Ebbene, su questo secondo punto la Corte riprende e, invero, giustifica da un punto di vista razionale quanto analizzato nel paragrafo precedente: è solo ammettendo una valutazione degli (uguali) criteri di “beneficio significativo” e “clinicamente superiore” anche a livello individuale che si garantiscono entrambi i predetti obiettivi del Regolamento.

Infatti, da un lato, è certamente nell’interesse dei pazienti avere una (o più) opzioni terapeutiche alternative che siano clinicamente superiori anche solo per una sottocategoria di pazienti: è questa la ragione sottesa alle deroghe all’esclusiva di mercato prevista per il medicinale orfano. Dall’altro è la stessa deroga all’esclusiva che incentiva ulteriori attività di ricerca e sviluppo di medicinali che, seppur solo per una sottocategoria di pazienti, possano dirsi clinicamente superiori al medicinale orfano che gode dell’esclusiva.

In breve, proprio la necessità di garantire gli interessi e gli obiettivi del Regolamento impone una valutazione dei criteri per accertare le nozioni di “beneficio significativo” e “clinicamente superiore” da un punto di vista individuale e non necessariamente globale.

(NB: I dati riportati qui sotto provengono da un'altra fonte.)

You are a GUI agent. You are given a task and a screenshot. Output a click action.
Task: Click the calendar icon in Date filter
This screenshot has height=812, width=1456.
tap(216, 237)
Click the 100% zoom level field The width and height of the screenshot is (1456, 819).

Sentenza CGUE: i principi ricavabili dalla sentenza

Con la sentenza in esame la Corte ha fissato alcuni punti fermi di interesse nell’ambito dei medicinali orfani che potrebbero riassumersi come segue:

  • le nozioni di “beneficio significativo” e “clinicamente superiore”, pur differendo per oggetto e ambito di applicazione, vanno valutati sulla base dei medesimi criteri (efficacia, sicurezza, tollerabilità, contributo alla diagnosi o alla cura) tra loro non cumulativi;
  • la necessità di tutelare l’interesse dei pazienti e incentivare gli investimenti in ricerca e sviluppo di medicinali orfani implica che la valutazione delle nozioni di “beneficio significativo” e di “clinicamente superiore” possa avvenire anche individualmente, ossia con riferimento a una sola parte o sottocategoria dei pazienti, e non necessariamente per tutta la popolazione target.